Third Project: Product Intelligence
- “Value Chain Improvement” – how can a product be improved by incorporating other designs, products, and services?
- “Product Application Discovery” – given an intermediate product, where can it be used to improve existing product value chains? (For example, DuPont is all intermediate products – what can they be used for? What are some new applications?)
Steve is looking at a UN specification that classifies all products and services (4 levels, about 20,000-50,000 leaves). How about a database that lets you search for – for example – products and services that care about moisture barriers, if you’re Tyvek? Their workflow is as follows:
- Identify a topic
- Develop a vocabulary
- Get a corpus/corpora
- Obtain a taxonomy
Once they have a taxonomy, classify the documents according to it (map the documents to the taxonomy) and this will yield a “categorized document base” (CDB) (Steve has a patent on this). Each CDB is a small corpus.
- Put in a query
- Choose a taxonomy/taxonomies
- Map corpus to taxonomy(ies)
- Score or report on the nature of hits, ranked by “activity” (“category relevance reports”) – show the top five or so results for the category
- Some “pleasantly surprising” results every time
Here’s an example. In the 1998 (roughly) tobacco settlement in the US, all of the discovery documents are now public. A researcher looked at all the speeches by a CEO, analyzed with content analysis, and looked at the language use before, during, and after the settlement. (It followed the pattern of “deny” -> “own up” -> new strategy of “we’re a great company.”) This was just one company and one CEO.
Steve and Christine want to look at more than just one. They got the corporate reports.

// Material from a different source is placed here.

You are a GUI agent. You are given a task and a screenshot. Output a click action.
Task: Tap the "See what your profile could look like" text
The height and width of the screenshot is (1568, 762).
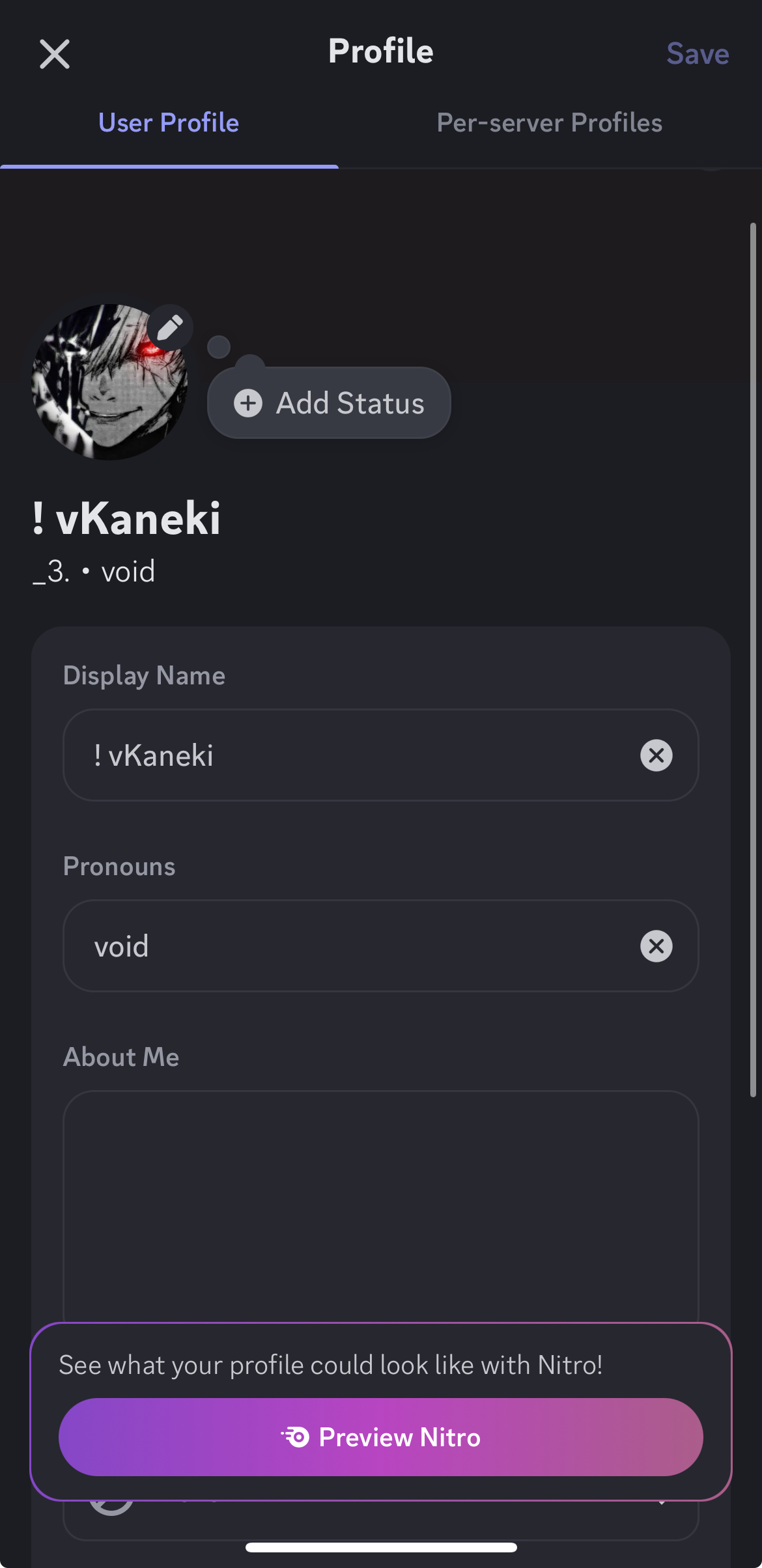tap(330, 1365)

Through content vectors, they got qualitatively the same results – the different themes of before, during, and after. (Not entirely surprising.) It was an interesting use of CDB that complements the new product discovery application.
“There you go!” The conclusion is to “categorize more richly.”
New Project: Now for something completely different . . .
Working with Jessa Lingel (Annenberg) and Johanna Schacht (former WORD LAB regular and Wharton visiting researcher), Steve is looking at how Penn can “be a good citizen” in moving Pennovation to Gray’s Ferry. Specifically, they’re looking at food deserts. Given the amount of food deserts in Philly and their locations, can we develop algorithms that recommend where to place a few grocery stores? Of course, Gray’s Ferry is somewhere to start, as it’s certainly a food desert. Steve then introduced Social Mapping and Design (involving Robin Clark in Penn’s linguistics department).
Economics is impoverished in tools to make sense of what’s going on — we should use Social Mapping and Design. Steve would like to start with Philadelphia and bring in data from multiple sources to understand social well being. We need a system to bring it all together for access, comparison, and so on. He envisions a broad-ranging project to build up data and make it effectively available for a variety of purposes.
Specifically, Steve is interested in using linked open data, to maximally exploit the data, and to create a mash-up of many different sources of data. He hopes for rich data and to pull in everything that becomes available. It will be GIS-based with text, but text isn’t very GIS-locatable… In any case it will be a lot of work but it’s doable.
(The Q&A was rather short before turning into a freewheeling discussion not recorded here.)
- What about involving economic historians?
- There’s the issue of change over time in GIS/geography in general as well.